Expansion and growth
One key thing to look for when you’re in the business of stock investing is whether or not the firm you plan to go for is expanding or growing. If so, that could be a strong sign that future revenue and profit is on the way. However, it’s also potentially a sign that they could be overstretching themselves financially. Certain companies and industries will stand out as safer bets in terms of whether they will be growing simply due to the nature of what they do. Renewable energy stocks are certainly worth keeping an eye on as the world will continually explore the ways in which we can reduce our carbon footprint.
Having a long, hard look at the reasons why the firm plans to expand, plus details of any market research they’ve done, is wise – but you may have to go one step further than the initial news story in order to find that out. Try visiting the investor relations page of their website, or perhaps going to them directly.

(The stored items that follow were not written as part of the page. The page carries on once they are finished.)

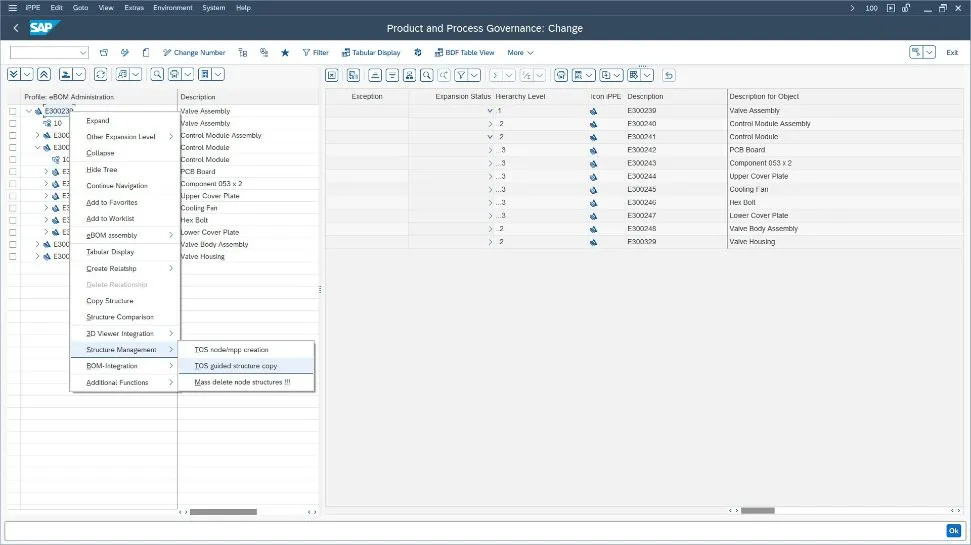
Task: Open the More dropdown in the toolbar
Action: (x=520, y=53)
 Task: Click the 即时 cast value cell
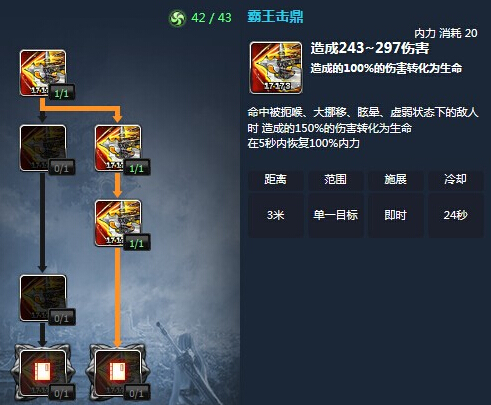(396, 215)
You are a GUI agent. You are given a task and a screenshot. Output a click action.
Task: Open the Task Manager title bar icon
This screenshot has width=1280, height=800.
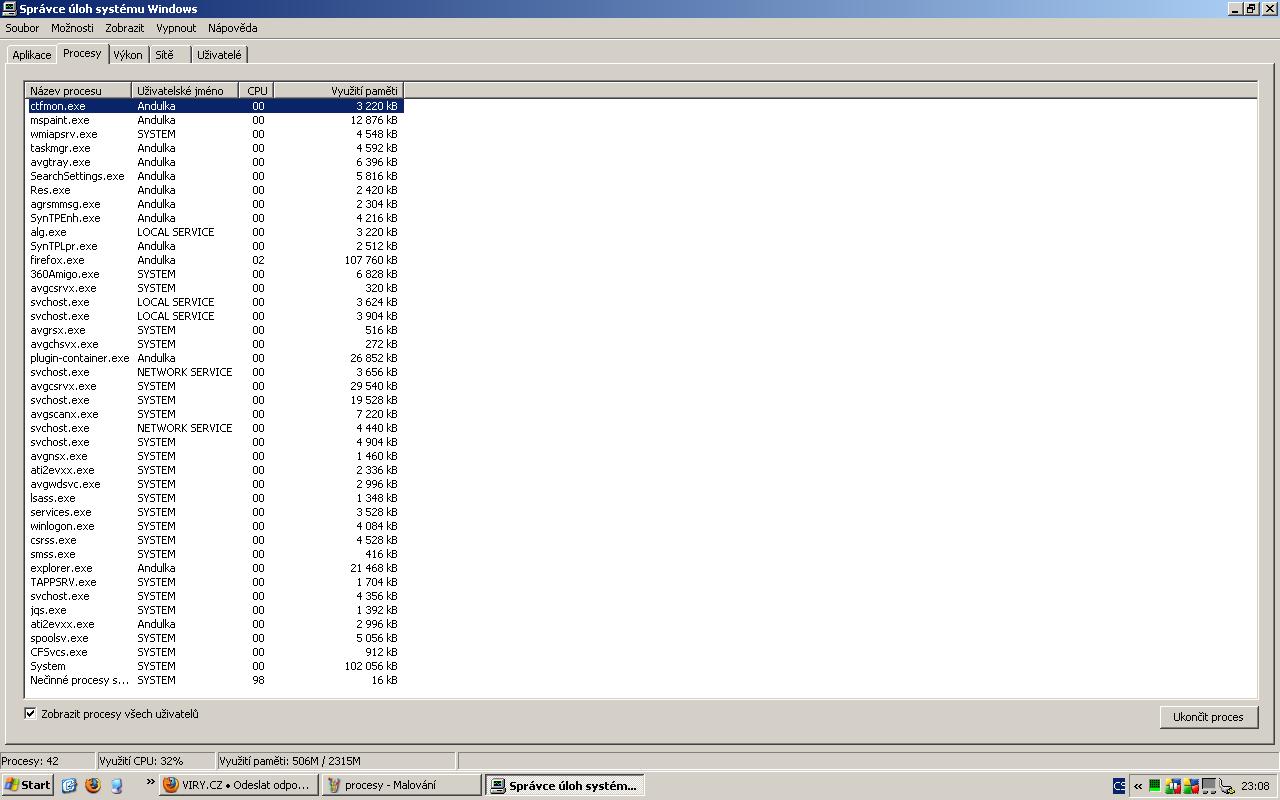click(x=9, y=9)
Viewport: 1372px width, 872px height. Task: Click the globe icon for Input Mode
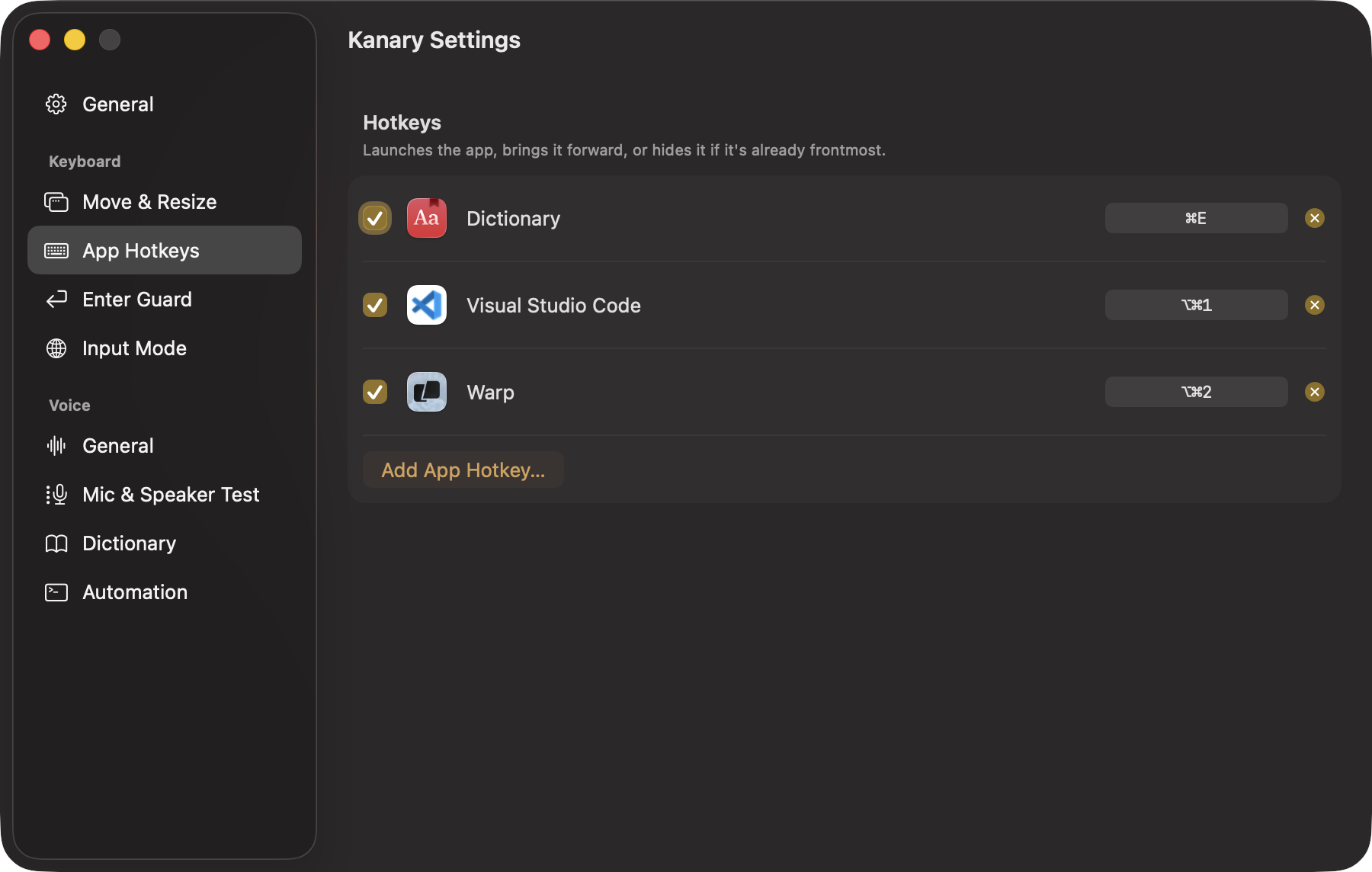coord(56,348)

Often, companies grow by receiving inward investment from venture capital companies and others. News that this has happened is often a good signal that the firm is trusted by others in the financial sector – and it can, to some extent at least, be interpreted as a sign that the firm is in good financial health, as the investors would have done plenty of due diligence before going ahead – especially if they’re institutional investors. As ever, though, it’s still a good idea to do your own research: investment houses often operate on a model by which they invest in many firms and recoup their profits even if only one succeeds, so news of inward investment is not always a guarantee.
Changeover of personnel
Finally: the business pages of newspapers are often full of stories about firms which are seeing high turnovers of senior staff. If senior figures at leaving a company at a rapid rate, it could indicate that there is some sort of underlying problem there. However, it can sometimes be hard to glean this information from newspapers alone, so it’s often worth doing some wider reading on sites like Glassdoor to get a review for how those working at the firm feel – and whether or not it is actually a sinking ship.
Overall, it’s wise to never plunge into an investment without first educating yourself about the company’s position. If you don’t know details on everything from the company’s expansion plans to its debt levels, you’re likely to be at a disadvantage in the markets. The good news, though, is that with so much news content available, it’s possible to get what you need quite quickly and without needing to hunt around.